WHAT NEEDS TO BE DONE => Format each line of the entries below as one string in a JSON list, skipping blank lines.
..............................
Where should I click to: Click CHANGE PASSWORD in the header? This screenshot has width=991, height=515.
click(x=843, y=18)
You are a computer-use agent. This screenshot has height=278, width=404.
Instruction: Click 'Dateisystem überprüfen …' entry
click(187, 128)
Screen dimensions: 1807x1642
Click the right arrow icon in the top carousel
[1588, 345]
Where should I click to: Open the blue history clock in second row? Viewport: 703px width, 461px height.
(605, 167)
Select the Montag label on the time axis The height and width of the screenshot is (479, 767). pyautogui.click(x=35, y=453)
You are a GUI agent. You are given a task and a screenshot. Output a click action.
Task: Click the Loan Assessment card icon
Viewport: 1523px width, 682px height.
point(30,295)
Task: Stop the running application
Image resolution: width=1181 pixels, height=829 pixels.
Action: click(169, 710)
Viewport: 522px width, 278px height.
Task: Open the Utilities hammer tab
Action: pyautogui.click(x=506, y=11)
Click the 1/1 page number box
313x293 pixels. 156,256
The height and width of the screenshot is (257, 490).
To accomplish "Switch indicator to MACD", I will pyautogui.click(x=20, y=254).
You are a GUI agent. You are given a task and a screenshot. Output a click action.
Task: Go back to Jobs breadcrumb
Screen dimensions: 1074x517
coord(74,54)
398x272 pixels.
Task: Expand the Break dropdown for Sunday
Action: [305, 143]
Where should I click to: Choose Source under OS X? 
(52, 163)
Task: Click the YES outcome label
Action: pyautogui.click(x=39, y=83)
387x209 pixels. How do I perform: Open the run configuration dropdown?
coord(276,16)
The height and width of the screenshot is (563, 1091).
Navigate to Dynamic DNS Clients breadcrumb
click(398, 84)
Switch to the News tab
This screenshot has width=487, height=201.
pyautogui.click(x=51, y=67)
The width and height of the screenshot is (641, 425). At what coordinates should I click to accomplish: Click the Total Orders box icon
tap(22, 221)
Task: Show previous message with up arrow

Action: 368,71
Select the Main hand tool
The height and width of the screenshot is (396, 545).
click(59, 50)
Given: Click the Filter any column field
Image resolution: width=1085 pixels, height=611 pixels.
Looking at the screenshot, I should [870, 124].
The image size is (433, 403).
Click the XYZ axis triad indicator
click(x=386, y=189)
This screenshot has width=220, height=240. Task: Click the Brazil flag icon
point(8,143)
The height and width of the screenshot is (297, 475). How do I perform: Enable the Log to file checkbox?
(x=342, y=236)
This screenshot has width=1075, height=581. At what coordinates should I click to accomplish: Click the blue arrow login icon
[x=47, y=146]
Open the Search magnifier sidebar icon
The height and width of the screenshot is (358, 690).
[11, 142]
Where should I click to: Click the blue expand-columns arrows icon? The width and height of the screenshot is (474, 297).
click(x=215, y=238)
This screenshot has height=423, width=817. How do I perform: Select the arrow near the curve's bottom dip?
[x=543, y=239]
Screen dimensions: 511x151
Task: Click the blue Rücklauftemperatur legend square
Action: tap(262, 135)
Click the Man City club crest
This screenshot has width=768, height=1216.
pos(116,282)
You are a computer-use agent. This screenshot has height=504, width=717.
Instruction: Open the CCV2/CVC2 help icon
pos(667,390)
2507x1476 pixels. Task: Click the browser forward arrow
..............................
REPLY =>
[
  "Where should I click to: Click CHANGE PASSWORD in the header? This screenshot has width=991, height=515.",
  "click(x=843, y=18)",
  "You are a computer-use agent. This screenshot has height=278, width=404.",
  "Instruction: Click 'Dateisystem überprüfen …' entry",
  "click(187, 128)",
  "Screen dimensions: 1807x1642",
  "Click the right arrow icon in the top carousel",
  "[1588, 345]",
  "Where should I click to: Open the blue history clock in second row? Viewport: 703px width, 461px height.",
  "(605, 167)",
  "Select the Montag label on the time axis The height and width of the screenshot is (479, 767). pyautogui.click(x=35, y=453)",
  "You are a GUI agent. You are given a task and a screenshot. Output a click action.",
  "Task: Click the Loan Assessment card icon",
  "Viewport: 1523px width, 682px height.",
  "point(30,295)",
  "Task: Stop the running application",
  "Image resolution: width=1181 pixels, height=829 pixels.",
  "Action: click(169, 710)",
  "Viewport: 522px width, 278px height.",
  "Task: Open the Utilities hammer tab",
  "Action: pyautogui.click(x=506, y=11)",
  "Click the 1/1 page number box",
  "313x293 pixels. 156,256",
  "The height and width of the screenshot is (257, 490).",
  "To accomplish \"Switch indicator to MACD\", I will pyautogui.click(x=20, y=254).",
  "You are a GUI agent. You are given a task and a screenshot. Output a click action.",
  "Task: Go back to Jobs breadcrumb",
  "Screen dimensions: 1074x517",
  "coord(74,54)",
  "398x272 pixels.",
  "Task: Expand the Break dropdown for Sunday",
  "Action: [305, 143]",
  "Where should I click to: Choose Source under OS X? ",
  "(52, 163)",
  "Task: Click the YES outcome label",
  "Action: pyautogui.click(x=39, y=83)",
  "387x209 pixels. How do I perform: Open the run configuration dropdown?",
  "coord(276,16)",
  "The height and width of the screenshot is (563, 1091).",
  "Navigate to Dynamic DNS Clients breadcrumb",
  "click(398, 84)",
  "Switch to the News tab",
  "This screenshot has width=487, height=201.",
  "pyautogui.click(x=51, y=67)",
  "The width and height of the screenshot is (641, 425). At what coordinates should I click to accomplish: Click the Total Orders box icon",
  "tap(22, 221)",
  "Task: Show previous message with up arrow",
  "Action: 368,71",
  "Select the Main hand tool",
  "The height and width of the screenshot is (396, 545).",
  "click(59, 50)",
  "Given: Click the Filter any column field",
  "Image resolution: width=1085 pixels, height=611 pixels.",
  "Looking at the screenshot, I should [870, 124].",
  "The image size is (433, 403).",
  "Click the XYZ axis triad indicator",
  "click(x=386, y=189)",
  "This screenshot has width=220, height=240. Task: Click the Brazil flag icon",
  "point(8,143)",
  "The height and width of the screenshot is (297, 475). How do I perform: Enable the Log to file checkbox?",
  "(x=342, y=236)",
  "This screenshot has width=1075, height=581. At what coordinates should I click to accomplish: Click the blue arrow login icon",
  "[x=47, y=146]",
  "Open the Search magnifier sidebar icon",
  "The height and width of the screenshot is (358, 690).",
  "[11, 142]",
  "Where should I click to: Click the blue expand-columns arrows icon? The width and height of the screenshot is (474, 297).",
  "click(x=215, y=238)",
  "This screenshot has height=423, width=817. How do I perform: Select the arrow near the curve's bottom dip?",
  "[x=543, y=239]",
  "Screen dimensions: 511x151",
  "Task: Click the blue Rücklauftemperatur legend square",
  "Action: tap(262, 135)",
  "Click the Man City club crest",
  "This screenshot has width=768, height=1216.",
  "pos(116,282)",
  "You are a computer-use agent. This screenshot has height=504, width=717.",
  "Instruction: Open the CCV2/CVC2 help icon",
  "pos(667,390)",
  "2507x1476 pixels. Task: Click the browser forward arrow"
]